Sevran, tout un symbole
Cette action a été menée dans le cadre du très attendu "plan de reconquête urbaine" pour Sevran, incluant également l'éducation nationale, la formation et le chômage. Le maire Europe-Ecologie Les Verts de Sevran (Seine-Saint-Denis), Stéphane Gatignon, avait alerté début juin les pouvoirs publics en réclamant dans la presse une force d'intervention permanente copiée sur les "casques bleus" de l'ONU. Les récréations des élèves de l'école primaire Michel Montaigne ont été en effet plusieurs fois annulées ces dernières semaines en raison des tirs à balles réelles entendus dans le voisinage. L'insécurité qui règne dans deux rues spécifiques de Sevran est directement liée, selon lui, "à l'installation d'une mafia" de la drogue, née de la "structuration du trafic de cannabis", a expliqué le maire sur Europe-1.fr. "Depuis le 20 mars, les règlements de comptes armés entre gangs de trafiquants de drogue pour récupérer les points de vente dans les halls d'immeubles se sont intensifiés. On a déjà l'hélicoptère, la police, et ça ne suffit pas. Dès qu'il y a moins de pression, ça tire à nouveau. Il faut des forces d'interposition, des casques bleus, comme ceux qu'on envoie à l'étranger pour empêcher les belligérants de s'entre-tuer", a-t-il affirmé. Samedi dernier, une nouvelle fusillade a éclaté entre bandes rivales, sans pour autant faire de victime.

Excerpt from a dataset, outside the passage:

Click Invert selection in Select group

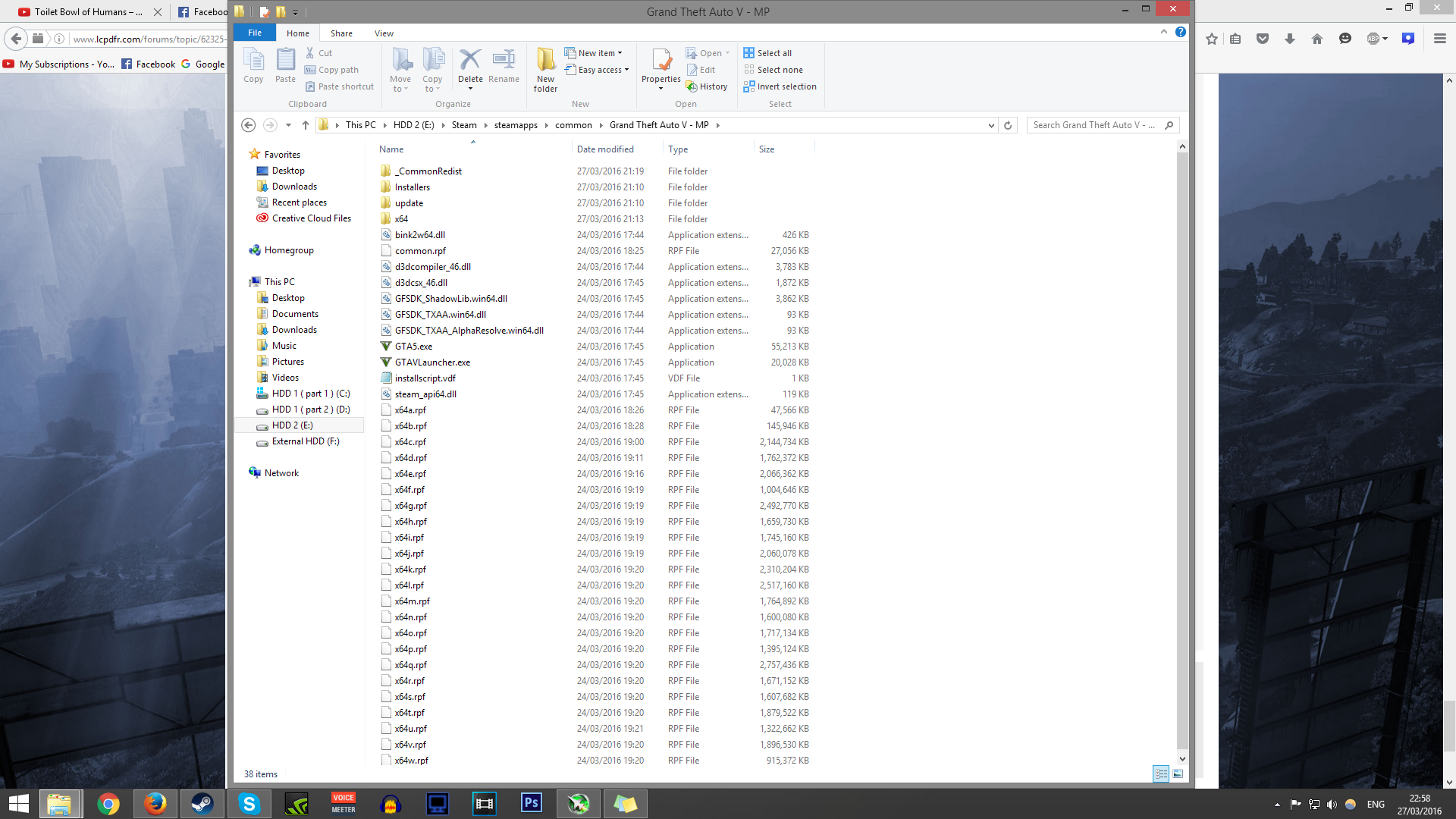point(780,86)
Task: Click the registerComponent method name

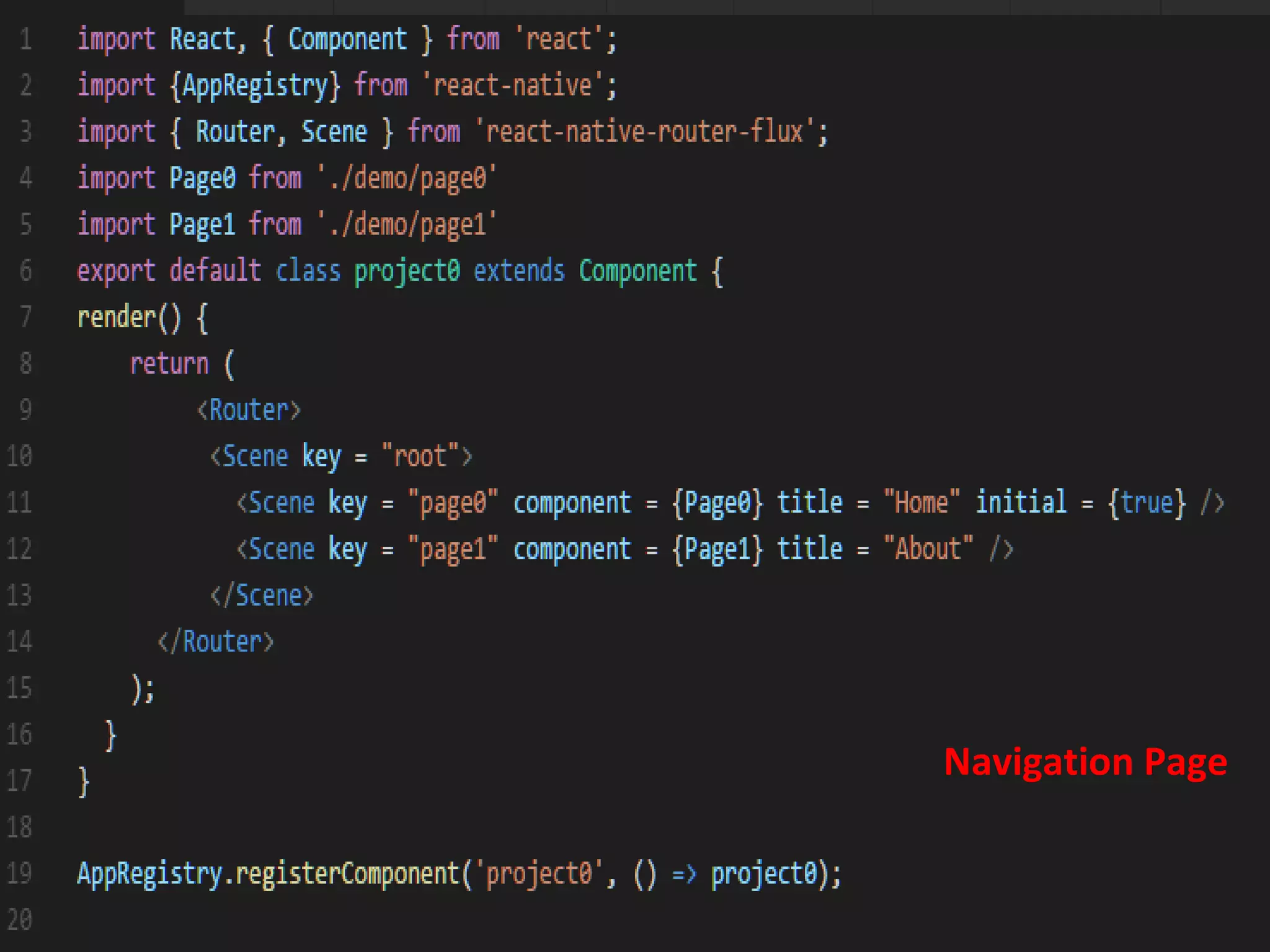Action: coord(347,874)
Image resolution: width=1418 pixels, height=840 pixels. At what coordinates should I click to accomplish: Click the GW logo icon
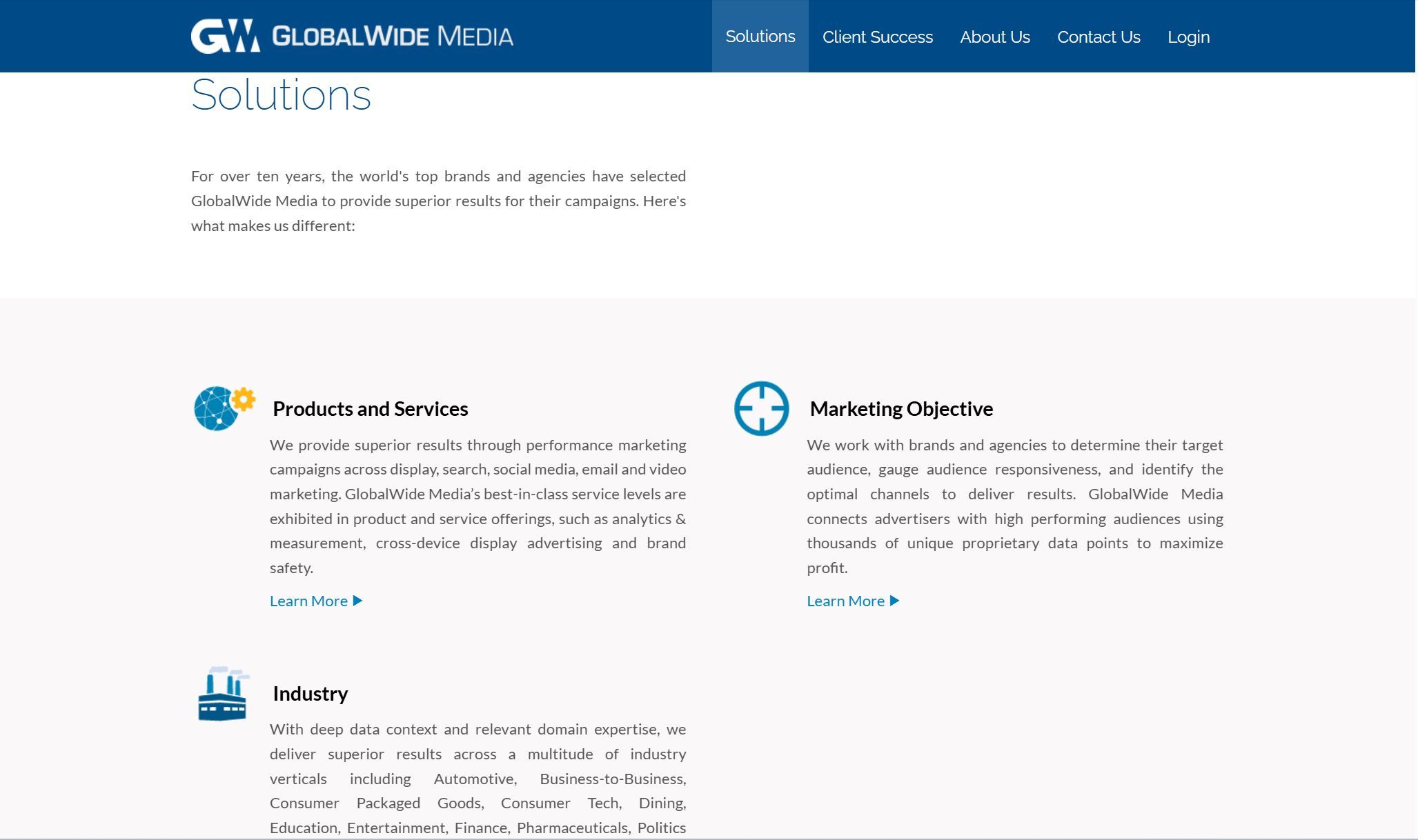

Une affaire de dépénalisation ?
Le ministre de la Justice, Michel Mercier, avait reconnu qu'il fallait "améliorer le fonctionnement" de la police et de la justice dans cette ville, "symbole du non-droit". "Nous allons mener la guerre aux trafiquants", a annoncé lundi, Claude Guéant. "Les CRS ne partiront pas tant que les arrestations des dealers et des chefs de réseau n'auront pas été effectuées", a assuré le ministre. Pourtant, d'après Sylvie Moisson, la procureure de Bobigny, "nous n'avons pas de moyens humains complémentaires. Il faut être meilleurs à effectifs constants".
Pour le maire de la ville, la solution est ailleurs. Il faut éradiquer la source du trafic en dépénalisant le cannabis. Le Premier ministre avait cependant assuré, le 17 juin dernier, qu'il ne pouvait "envisager une seconde" une dépénalisation du cannabis, ce qui reviendrait, selon lui, à "légitimer, justifier et encourager l'usage" de cette drogue douce. Selon un sondage Ifop pour Sud Ouest Dimanche, les Français sont plutôt d'accord avec François Fillon. Près des deux tiers des personnes interrogées (63 %) s'opposent à la dépénalisation du cannabis.
La violence des cités et la dépénalisation du cannabis, voilà deux thématiques qui susciteront sans aucun doute le débat pendant la campagne présidentielle de 2012.
Damien Bouhours (www.lepetitjournal.com) mercredi 29 juin 2011
En savoir plus
Notre article, POUR OU CONTRE ? Légaliser le cannabis ?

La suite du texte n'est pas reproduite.